Krisis Percaya Diri, Menulis Solusinya

Semenjak 2 minggu lalu, entah kenapa saya merasa ada yang salah dengan diri saya. Rasanya keluar jalur. Bukan ke hal yang buruk. Hanya saja terasa hambar.

Bangun pagi, beres-beres rumah, berangkat kantor, kerja, pulang sore, tidur, bangun lagi. Seperti biasa, tapi entah kenapa terasa hambar. Tak ada gairah.

Terkadang memang ada aktivitas yang menambah semangat, diajak jogging, keliling Bandarlampung. Tapi setelah balik ke rumah, kembali hambar.

I keep asking my self, what’s wrong with me?

Ruhiyah turun? Alhamdulillah, target yaumiyah kejaga. Tapi entah kenapa, hambar aja gitu. Sampai suatu sore, Naufal satunya posting tentang Impostor Syndrome (link nya di sini). Saya jadi paham bahwa yang saya alami adalah kehilangan kepercayaan diri.

Setelah membaca postingan tersebut, dan mencocokan dengan apa yang saya rasakan, saya tahu ternyata yang saya rasakan beberapa waktu ini adalah suatu keadaan dimana semua yang saya lakukan hanyalah sebuah kebohongan belaka, semua yang saya kerjakan hanya kamuflase, semua yang saya dapatkan hanya keberuntungan semata,

I’m good for nothing.

Asli, saya benar merasakan seperti itu. Benar merasakan seperti itu akhir-akhir ini. Pantas saja saya merasakan kalau akhir-akhir ini terasa hambar semua, terasa tidak ada feel-nya, datar saja.

Saya periksa lagi artikel tersebut, usut punya usut, bila mengambil rujukan dari artikel tersebut, ternyata penyebab kehambaran yang saya rasakan adalah rentetan kejadian di tahun ini yang membuat saya merasakan apa namanya ‘kegagalan’.

Bukannya berkilah, sebenarnya bukan kegagalan yang membuat saya merasa kecewa, tapi perasaan tidak bisa memberikan yang terbaik bagi orang sekitar lah yang membuat saya ‘hambar’.

I felt not good enough for everything I do.
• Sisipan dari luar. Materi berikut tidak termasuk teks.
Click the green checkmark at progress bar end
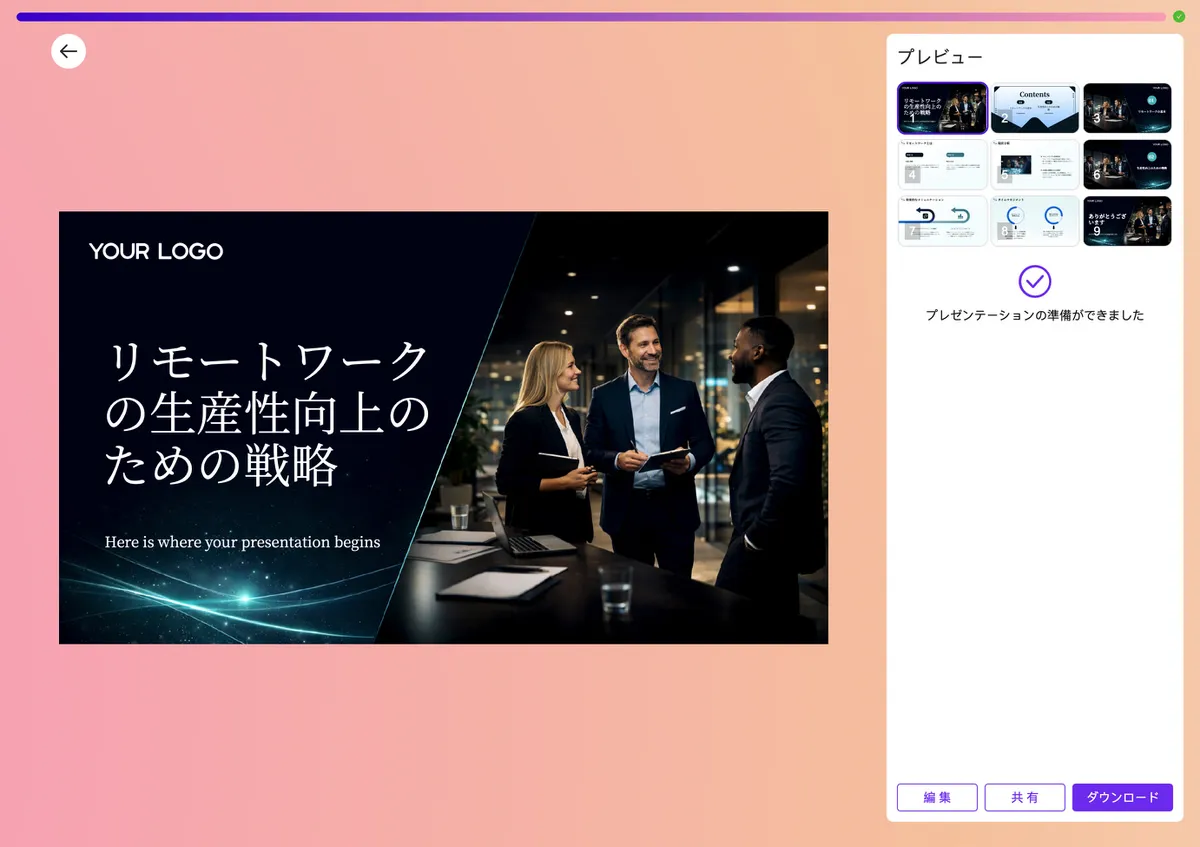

That’s all.

Dan saya tahu, perasaan ini bila diteruskan tidak akan membawa efek yang tida baik bagi diri saya. Coba bayangkan kalau misalnya terus-terusan saya biarkan, kemudian ruhiyah turun, maka tidak salah lagi, futur yang ada.
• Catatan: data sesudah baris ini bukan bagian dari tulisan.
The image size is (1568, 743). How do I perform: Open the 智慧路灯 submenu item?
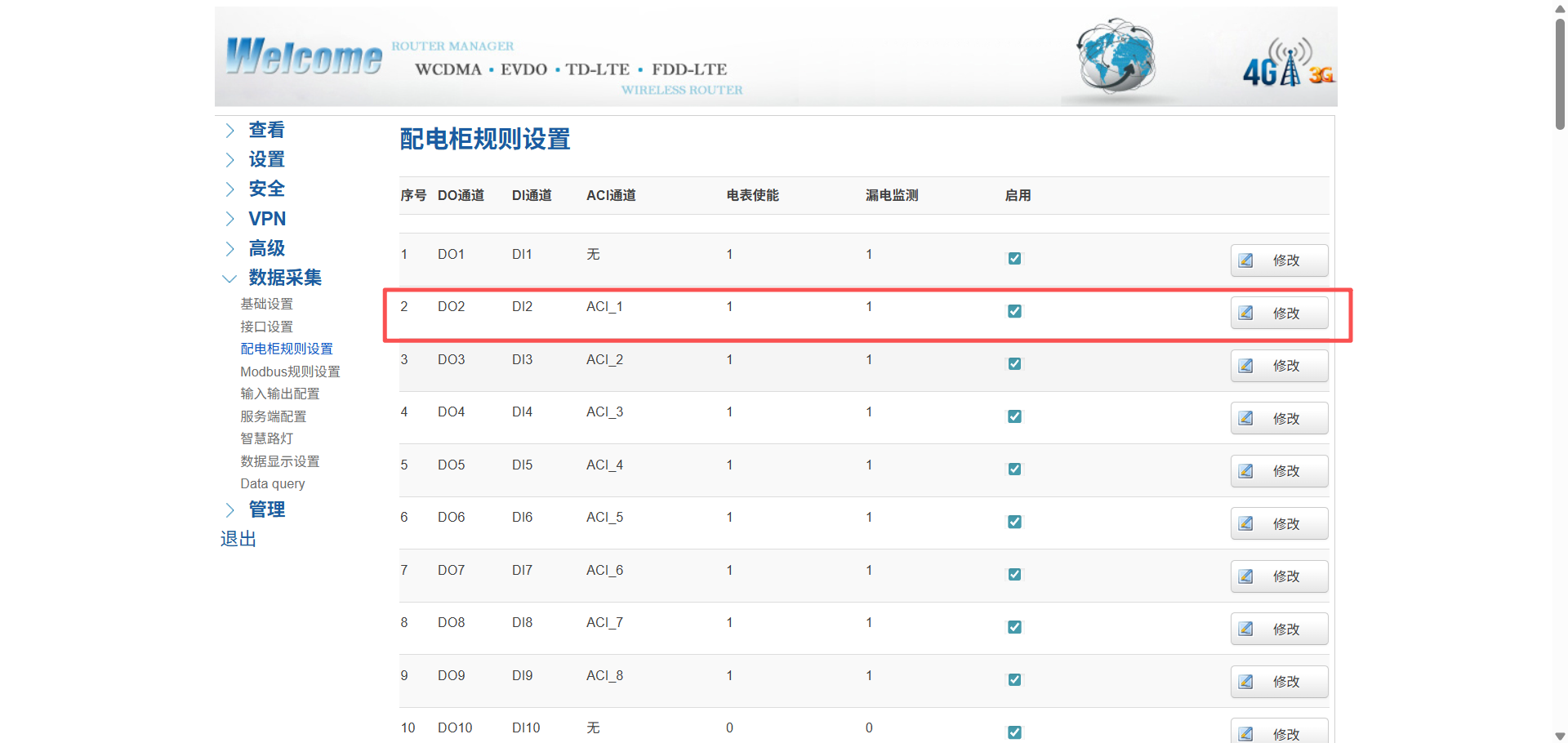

And I don’t wanna feel that thing anymore.

Maka saya baca keseluruhan artikel tersebut, dan memang di dalamnya ada 5 tahap yang harus dilakukan untuk mengembalikan kepercayaan diri, dan saya coba ikuti kesemuanya.
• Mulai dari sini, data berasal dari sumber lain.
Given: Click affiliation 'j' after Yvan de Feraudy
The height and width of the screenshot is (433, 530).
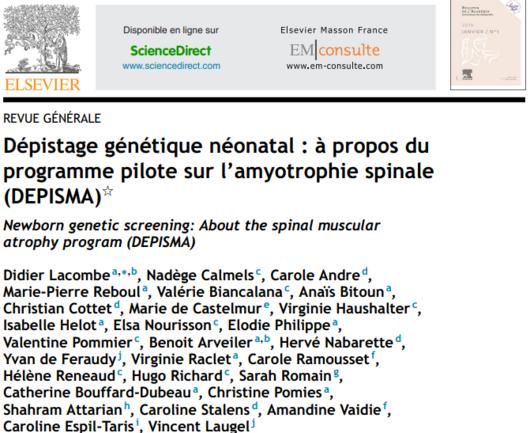Looking at the screenshot, I should coord(120,356).
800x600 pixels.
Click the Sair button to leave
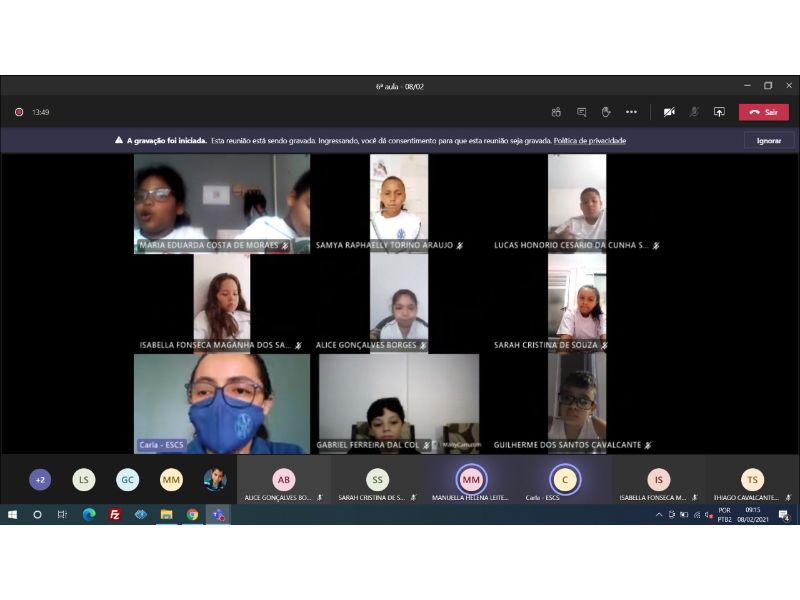764,112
  1. Saya mencoba jujur dengan menuliskan apa yang sebenarnya ingin saya capai. Apa yang seharusnya saya gapai, walaupun saya tahu hal itu sudah mungkin lagi dilakukan.  Tahapan ini membuat saya tak kuasa menahan air mata. tak kuasa menahan rasa sedih dan kecewa yang saya rasakan atas semua kegagalan dan ketidaktercapaian yang saya rasakan. Setiap poin yang saya tuliskan seperti mengiris hati saya.
  2. Saya coba menuliskan apa yang masih saya punya saat ini dibandingkan dengan apa yang saya tuliskan di tahap pertama. Keluarga, sahabat, kerabat, kawan-kawan, semua orang yang senantiasa mendukung saya, baik secara material dan emosional. Kemudian saya ingat, saya masih punya Allah. Yang Maha Tahu apa yang terbaik bagi saya. Di sini sayapun kembali menangis, menangis karena rasa syukur yang terkira atas setiap anugerah yang Dia berikan. Lewat keluarga, lewat orang terdekat, lewat kejadian-kejadian yang Dia siapkan bagi saya. Lewat semua karunia-Nya yang tak terbilang. Dan sayapun meresa malu karena sempat kecewa dengan ketetapan-Nya.
  3. Saya menuliskan apa ide dan usaha yang saya lakukan saat itu agar tujuan saya tercapai. Setiap usaha yang saya lakukan, yang menurut saya terbaik, ahsan, saya list satu persatu. Hal ini membuat saya merasa lega, bahwa saya memang sudah melakukan hal yang terbaik yang saya bisa lakukan. Ikhtiar saya sudah saya maksimalkan. Memang Allah Yang Maha Mengatur.
  4. Saya membuat daftar apa yang saya lakukan dan kemungkinan apa yang akan saya dapatkan. Saya mencoba jujur, saya mencoba ikhlas dengan keadaan saya sekarang, saya mencoba memikirkan setiap kemungkinan yang akan terjadi, yang bisa saya dapatkan. Hal ini membuat saya ‘nerimo’ bahwa memang inilah ketetapan Allah, yang sudah Dia siapkan untuk saya. In sya Allah saya ikhlas.
  5. Saya mulai membuat daftar apa impian saya di masa yang akan datang. 1 tahun yang akan datang. 5 tahun yang akan datang. Saya membuat capaian-capaian lagi. Rasanya seperti membuat rencana masa depan kembali. Rasanya seperti mempunyai harapan lagi.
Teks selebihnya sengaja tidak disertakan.